Multidrug efflux pumps and antimicrobial resistance in Pseudomonas aeruginosa and related organisms

Abstract

Pseudomonas aeruginosa is an opportunistic human pathogen characterized by an innate resistance to multiple antimicrobial agents. A major contribution to this intrinsic multidrug resistance is provided by a number of broadly-specific multidrug efflux systems, including MexAB-OprM and MexXY-OprM. In addition, these and two additional tripartite efflux systems, MexCD-OprJ and MexEF-OprN, promote acquired multidrug resistance as a result of mutational hyperexpression of the efflux genes.
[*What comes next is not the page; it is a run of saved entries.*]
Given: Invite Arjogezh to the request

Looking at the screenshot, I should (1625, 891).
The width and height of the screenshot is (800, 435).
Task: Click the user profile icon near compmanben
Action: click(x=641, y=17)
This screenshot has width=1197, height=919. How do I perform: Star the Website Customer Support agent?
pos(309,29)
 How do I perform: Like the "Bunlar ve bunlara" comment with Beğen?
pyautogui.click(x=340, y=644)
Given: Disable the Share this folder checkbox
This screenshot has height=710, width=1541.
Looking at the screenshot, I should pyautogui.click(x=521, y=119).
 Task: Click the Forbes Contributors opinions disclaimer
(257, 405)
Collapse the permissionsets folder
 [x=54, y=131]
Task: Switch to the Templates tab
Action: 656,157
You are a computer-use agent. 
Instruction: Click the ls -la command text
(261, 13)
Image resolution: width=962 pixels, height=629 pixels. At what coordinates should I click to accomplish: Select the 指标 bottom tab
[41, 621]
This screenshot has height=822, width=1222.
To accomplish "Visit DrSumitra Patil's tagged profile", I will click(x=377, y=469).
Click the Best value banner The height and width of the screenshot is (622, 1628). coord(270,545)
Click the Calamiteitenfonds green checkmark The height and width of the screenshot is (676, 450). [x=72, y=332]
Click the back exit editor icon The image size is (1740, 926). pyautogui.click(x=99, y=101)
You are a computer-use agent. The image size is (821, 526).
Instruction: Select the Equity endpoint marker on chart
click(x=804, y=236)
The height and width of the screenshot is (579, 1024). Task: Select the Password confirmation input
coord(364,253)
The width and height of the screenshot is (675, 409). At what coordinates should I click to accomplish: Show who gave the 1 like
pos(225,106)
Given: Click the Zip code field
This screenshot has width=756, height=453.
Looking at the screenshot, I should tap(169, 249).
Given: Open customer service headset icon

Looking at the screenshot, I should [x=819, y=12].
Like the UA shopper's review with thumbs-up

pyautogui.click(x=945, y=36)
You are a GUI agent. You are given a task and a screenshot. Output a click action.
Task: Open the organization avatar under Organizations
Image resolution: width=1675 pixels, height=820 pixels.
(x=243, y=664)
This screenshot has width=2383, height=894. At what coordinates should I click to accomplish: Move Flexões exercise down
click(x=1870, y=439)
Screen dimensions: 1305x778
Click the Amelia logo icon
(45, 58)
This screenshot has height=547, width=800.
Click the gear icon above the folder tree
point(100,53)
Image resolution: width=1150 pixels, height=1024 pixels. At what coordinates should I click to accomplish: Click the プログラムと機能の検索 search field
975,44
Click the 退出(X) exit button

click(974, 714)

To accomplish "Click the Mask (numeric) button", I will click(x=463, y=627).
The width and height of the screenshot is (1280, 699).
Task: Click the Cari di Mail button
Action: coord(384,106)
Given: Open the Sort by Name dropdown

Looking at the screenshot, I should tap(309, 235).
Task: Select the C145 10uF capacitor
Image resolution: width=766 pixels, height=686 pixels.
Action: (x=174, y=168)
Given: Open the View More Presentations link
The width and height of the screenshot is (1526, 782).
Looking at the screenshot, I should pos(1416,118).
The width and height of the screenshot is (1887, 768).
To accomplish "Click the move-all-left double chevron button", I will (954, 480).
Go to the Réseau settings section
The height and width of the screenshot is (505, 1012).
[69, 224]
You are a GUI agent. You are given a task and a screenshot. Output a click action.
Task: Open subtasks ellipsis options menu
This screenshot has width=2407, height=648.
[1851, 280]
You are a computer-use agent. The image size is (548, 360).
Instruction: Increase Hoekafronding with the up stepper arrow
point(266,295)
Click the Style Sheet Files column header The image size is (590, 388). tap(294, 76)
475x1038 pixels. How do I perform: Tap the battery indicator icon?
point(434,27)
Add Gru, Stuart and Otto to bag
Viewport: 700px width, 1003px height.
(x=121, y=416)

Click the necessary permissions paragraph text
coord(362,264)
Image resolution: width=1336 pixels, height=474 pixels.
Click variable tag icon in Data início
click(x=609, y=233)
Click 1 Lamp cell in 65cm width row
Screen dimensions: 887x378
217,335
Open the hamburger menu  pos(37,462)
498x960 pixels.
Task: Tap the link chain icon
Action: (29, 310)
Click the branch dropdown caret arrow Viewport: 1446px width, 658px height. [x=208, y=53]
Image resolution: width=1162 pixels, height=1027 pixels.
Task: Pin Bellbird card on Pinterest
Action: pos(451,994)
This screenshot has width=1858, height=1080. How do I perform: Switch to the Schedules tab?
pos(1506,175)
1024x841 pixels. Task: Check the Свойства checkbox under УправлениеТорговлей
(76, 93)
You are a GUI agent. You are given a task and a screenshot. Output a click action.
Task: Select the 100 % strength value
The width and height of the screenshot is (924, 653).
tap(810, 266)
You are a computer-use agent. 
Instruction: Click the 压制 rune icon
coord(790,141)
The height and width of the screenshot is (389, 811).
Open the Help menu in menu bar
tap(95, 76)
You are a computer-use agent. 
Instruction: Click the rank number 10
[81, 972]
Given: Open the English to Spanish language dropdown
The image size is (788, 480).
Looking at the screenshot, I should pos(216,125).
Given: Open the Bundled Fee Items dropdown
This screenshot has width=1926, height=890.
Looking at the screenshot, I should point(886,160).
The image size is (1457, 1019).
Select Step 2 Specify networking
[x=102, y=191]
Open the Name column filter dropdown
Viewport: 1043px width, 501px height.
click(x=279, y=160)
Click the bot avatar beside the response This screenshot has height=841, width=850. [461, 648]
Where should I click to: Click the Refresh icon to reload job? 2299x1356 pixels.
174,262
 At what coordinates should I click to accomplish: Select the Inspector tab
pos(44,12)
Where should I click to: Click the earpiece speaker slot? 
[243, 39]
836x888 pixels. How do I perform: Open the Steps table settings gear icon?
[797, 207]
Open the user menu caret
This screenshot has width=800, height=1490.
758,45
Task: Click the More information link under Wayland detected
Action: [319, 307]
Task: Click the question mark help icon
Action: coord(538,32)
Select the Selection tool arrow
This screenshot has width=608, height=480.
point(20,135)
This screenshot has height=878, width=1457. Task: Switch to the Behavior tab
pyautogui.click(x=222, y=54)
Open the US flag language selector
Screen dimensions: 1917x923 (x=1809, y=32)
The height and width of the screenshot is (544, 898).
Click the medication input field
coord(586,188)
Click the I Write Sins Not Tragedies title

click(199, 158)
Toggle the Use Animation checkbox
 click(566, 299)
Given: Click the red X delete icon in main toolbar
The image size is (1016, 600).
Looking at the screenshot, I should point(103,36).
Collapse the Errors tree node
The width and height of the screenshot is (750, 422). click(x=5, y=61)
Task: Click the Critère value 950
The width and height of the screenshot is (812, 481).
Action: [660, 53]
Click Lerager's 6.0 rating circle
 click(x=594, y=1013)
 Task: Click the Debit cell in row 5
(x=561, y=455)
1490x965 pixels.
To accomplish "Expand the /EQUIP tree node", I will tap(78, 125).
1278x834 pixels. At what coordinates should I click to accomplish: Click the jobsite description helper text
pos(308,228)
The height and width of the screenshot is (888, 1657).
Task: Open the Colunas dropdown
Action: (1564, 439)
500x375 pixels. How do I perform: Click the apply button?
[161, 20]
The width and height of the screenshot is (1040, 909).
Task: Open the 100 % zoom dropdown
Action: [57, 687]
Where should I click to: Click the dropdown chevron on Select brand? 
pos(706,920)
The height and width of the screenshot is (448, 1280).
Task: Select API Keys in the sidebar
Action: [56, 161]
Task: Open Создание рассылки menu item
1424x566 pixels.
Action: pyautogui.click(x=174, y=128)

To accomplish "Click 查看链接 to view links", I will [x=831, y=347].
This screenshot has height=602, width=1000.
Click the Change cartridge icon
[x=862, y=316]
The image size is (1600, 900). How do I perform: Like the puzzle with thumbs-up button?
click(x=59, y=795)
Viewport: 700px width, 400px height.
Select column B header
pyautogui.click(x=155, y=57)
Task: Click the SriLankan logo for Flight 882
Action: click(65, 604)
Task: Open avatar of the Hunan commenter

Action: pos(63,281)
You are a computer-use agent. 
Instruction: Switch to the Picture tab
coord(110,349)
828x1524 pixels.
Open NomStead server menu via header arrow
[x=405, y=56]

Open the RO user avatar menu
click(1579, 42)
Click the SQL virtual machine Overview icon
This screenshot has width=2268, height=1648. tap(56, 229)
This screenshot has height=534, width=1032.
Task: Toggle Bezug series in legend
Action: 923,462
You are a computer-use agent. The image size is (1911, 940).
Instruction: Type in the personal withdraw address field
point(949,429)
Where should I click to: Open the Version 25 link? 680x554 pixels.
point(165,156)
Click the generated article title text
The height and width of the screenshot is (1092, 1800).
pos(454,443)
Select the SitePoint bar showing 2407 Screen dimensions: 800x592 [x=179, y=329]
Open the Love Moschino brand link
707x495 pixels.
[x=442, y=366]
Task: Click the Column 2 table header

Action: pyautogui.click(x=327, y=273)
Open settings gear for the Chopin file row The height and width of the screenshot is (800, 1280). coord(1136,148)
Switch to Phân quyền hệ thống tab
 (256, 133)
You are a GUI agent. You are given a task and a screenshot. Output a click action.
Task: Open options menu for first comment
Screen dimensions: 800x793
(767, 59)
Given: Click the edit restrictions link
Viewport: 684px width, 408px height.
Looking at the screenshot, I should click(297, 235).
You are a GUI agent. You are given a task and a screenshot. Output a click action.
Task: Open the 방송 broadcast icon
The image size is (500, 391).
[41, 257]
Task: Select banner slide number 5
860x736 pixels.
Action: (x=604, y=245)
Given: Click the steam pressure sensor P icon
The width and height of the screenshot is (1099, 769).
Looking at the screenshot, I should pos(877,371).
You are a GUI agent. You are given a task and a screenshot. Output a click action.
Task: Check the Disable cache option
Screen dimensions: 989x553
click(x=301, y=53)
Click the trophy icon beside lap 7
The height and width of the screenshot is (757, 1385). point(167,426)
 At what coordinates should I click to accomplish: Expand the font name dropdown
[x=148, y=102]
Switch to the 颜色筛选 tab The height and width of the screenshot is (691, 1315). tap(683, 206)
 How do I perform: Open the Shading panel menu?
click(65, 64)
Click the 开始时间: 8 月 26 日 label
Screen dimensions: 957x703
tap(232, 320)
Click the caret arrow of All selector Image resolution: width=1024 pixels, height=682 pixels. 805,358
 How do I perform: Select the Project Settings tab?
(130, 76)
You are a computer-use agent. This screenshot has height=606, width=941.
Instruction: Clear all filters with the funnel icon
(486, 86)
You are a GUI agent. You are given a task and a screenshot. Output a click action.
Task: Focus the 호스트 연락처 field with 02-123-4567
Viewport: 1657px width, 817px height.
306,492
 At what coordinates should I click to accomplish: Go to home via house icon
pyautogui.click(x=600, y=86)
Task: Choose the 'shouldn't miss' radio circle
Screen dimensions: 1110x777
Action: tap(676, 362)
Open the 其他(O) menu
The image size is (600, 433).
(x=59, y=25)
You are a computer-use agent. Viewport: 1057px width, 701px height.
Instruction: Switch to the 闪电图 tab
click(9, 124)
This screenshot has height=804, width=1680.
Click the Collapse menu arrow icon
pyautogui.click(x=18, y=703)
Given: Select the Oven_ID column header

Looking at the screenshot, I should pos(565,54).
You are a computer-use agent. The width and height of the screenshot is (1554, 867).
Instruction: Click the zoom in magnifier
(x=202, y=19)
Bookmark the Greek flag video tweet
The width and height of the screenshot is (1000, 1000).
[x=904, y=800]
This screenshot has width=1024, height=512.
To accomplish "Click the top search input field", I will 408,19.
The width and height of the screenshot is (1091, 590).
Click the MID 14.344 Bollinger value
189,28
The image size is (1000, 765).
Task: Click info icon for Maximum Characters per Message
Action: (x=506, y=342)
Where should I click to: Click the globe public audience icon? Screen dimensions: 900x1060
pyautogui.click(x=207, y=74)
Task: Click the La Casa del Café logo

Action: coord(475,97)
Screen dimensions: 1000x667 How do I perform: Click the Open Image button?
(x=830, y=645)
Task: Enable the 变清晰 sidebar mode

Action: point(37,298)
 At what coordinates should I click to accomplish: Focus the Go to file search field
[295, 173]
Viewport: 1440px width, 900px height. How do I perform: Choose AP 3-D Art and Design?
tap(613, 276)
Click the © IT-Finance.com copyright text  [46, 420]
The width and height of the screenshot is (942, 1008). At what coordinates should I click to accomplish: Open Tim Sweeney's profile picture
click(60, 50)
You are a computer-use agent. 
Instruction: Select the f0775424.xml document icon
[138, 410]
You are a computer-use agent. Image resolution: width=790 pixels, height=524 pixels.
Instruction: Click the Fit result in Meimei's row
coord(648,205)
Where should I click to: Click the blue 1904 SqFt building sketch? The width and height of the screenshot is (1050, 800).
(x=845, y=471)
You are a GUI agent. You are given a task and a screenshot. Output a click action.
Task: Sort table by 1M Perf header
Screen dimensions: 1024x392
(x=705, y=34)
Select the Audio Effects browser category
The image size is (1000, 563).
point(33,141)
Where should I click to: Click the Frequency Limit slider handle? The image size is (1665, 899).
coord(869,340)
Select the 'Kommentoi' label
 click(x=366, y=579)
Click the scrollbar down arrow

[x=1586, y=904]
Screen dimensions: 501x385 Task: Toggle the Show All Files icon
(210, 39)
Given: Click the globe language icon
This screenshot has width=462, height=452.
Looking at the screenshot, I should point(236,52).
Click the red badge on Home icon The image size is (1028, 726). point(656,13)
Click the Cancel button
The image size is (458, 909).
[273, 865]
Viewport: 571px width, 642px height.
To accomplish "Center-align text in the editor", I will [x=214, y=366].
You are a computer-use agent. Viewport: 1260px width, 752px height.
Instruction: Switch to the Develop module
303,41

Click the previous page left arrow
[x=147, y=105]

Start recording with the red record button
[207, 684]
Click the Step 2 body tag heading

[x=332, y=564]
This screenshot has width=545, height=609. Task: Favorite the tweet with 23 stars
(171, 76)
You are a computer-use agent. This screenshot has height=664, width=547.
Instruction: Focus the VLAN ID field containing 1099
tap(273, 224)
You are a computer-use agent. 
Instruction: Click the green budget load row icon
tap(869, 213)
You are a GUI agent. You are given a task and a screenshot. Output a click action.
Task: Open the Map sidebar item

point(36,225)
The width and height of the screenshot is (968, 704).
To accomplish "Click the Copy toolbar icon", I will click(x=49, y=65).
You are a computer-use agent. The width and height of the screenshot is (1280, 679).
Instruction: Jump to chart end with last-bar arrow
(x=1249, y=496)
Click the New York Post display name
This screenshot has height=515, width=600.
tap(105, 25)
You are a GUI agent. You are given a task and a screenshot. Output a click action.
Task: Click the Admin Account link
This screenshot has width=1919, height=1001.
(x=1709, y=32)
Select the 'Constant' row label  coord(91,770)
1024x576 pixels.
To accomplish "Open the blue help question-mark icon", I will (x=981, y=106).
In addition to antibiotics, these pumps promote export of numerous dyes, detergents, inhibitors, disinfectants, organic solvents and homoserine lactones involved in quorum sensing. The efflux pump proteins are highly homologous and consist of a cytoplasmic membrane-associated drug-proton antiporter of the Resistance-Nodulation-Division (RND) family, an outer membrane channel-forming protein [sometimes called outer membrane factor (OMF)] and a periplasmic membrane fusion protein (MFP). Homologues of these systems have been described in Stenotrophomonas maltophilia, Burkholderia cepacia, Burkholderia pseudomallei and the non-pathogen Pseudomonas putida, where they play a role in export of and resistance to multiple antimicrobial agents and/or organic solvents. Although the natural function of these multidrug efflux systems is largely unknown, their contribution to antibiotic resistance and their conservation in a number of important human pathogens makes them logical targets for therapeutic intervention.